Tarefa a realizar - Por favor, dê continuidade ao texto sobre o fim do padrão-ouro em 1971, começando logo após a última frase apresentada.

Texto de origem -
= = = =

Resenha Estratégica – Vol. 18 – nº 32 – 18 de agosto de 2021.
Mario Lettieri e Paolo Raimondi, de Roma
Cinquenta anos são passados desde o fatídico discurso do presidente estadunidense Richard Nixon, em 15 de agosto de 1971, no qual ele anunciou medidas radicais para o futuro da economia e da política mundiais. No entanto, não há nada para comemorar.
A decisão tomada naquele momento significou o fim do padrão-ouro. A partir dali, o dólar não seria mais conversível e resgatável em ouro. Em tese, até então, os países detentores de reservas em dólares poderiam solicitar a sua conversão em ouro a qualquer momento. Os EUA estavam livres para “imprimir dinheiro” novamente, sem a obrigação de possuir uma quantidade de ouro equivalente às notas verdes em circulação.
Igualmente, foi deixado de lado o regime de câmbio fixo, que regulava as relações entre as principais moedas, um dos pilares do sistema de Bretton Woods, criado na cidade de New Hampshire, em 1944. Em lugar dele, no sistema monetário internacional, foi introduzida a taxa de câmbio flutuante, que sempre esteve e continua sujeita às especulações do mercado de câmbio. Infelizmente, foi também o início da “desregulamentação”.

= = = =

Dados fornecidos -
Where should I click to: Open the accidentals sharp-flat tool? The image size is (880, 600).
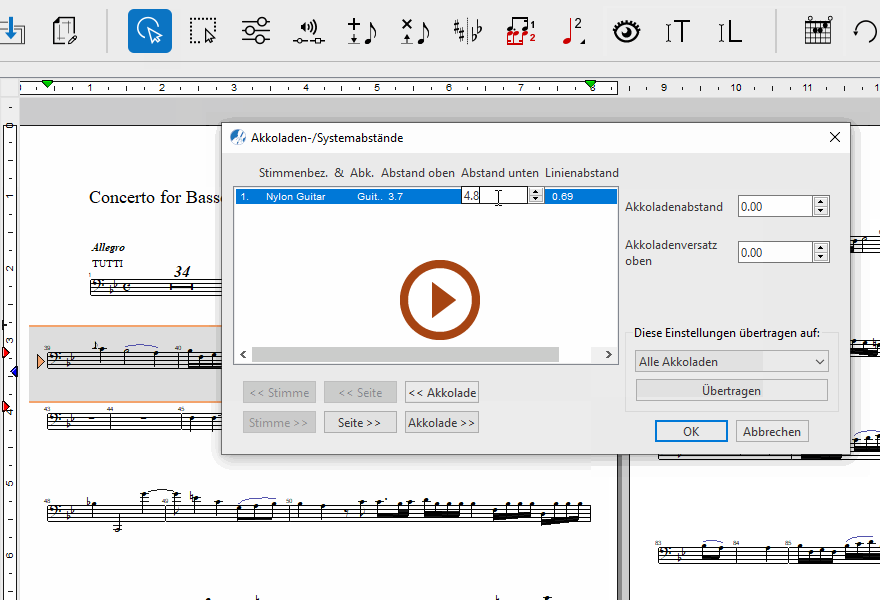[x=467, y=31]
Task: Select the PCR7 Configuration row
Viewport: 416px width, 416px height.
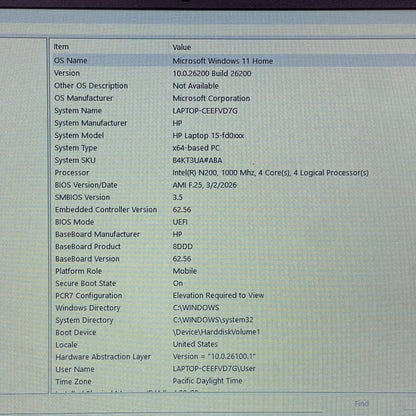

= = = =

Resultado -
Nos EUA, salários e preços também foram congelados por 90 dias, além de adotada uma tarifa de 10% nas importações. Os controles de preços interromperam temporariamente a inflação, que logo voltou mais forte do que antes.
Com a decisão unilateral da flutuação do dólar, iniciou-se um período de instabilidade que levou à desvalorização da moeda estadunidense, o que favoreceu os consequentes choques do petróleo de 1974 e 1979 e, no final da década de 1970, levou à disparada dos juros da Reserva Federal para a casa de 20%. Foi um choque econômico global sem precedentes.
A intenção de Nixon era induzir os países industrializados a revalorizar as suas moedas em relação ao dólar, para reduzir o crescente déficit da balança de pagamentos estadunidense. Os efeitos, entretanto, estavam fora de controle e eram incalculáveis. As coisas aconteceram de forma diferente. As novas “regras do jogo” pavimentaram o
caminho para a globalização das finanças.
É verdade que a situação econômica dos EUA não era mais sustentável, inclusive, devido ao endividamento com os gastos da Guerra do Vietnã. As próprias reservas de ouro do país caíram de 24 bilhões de dólares, em 1948, para 10 bilhões, em 1971.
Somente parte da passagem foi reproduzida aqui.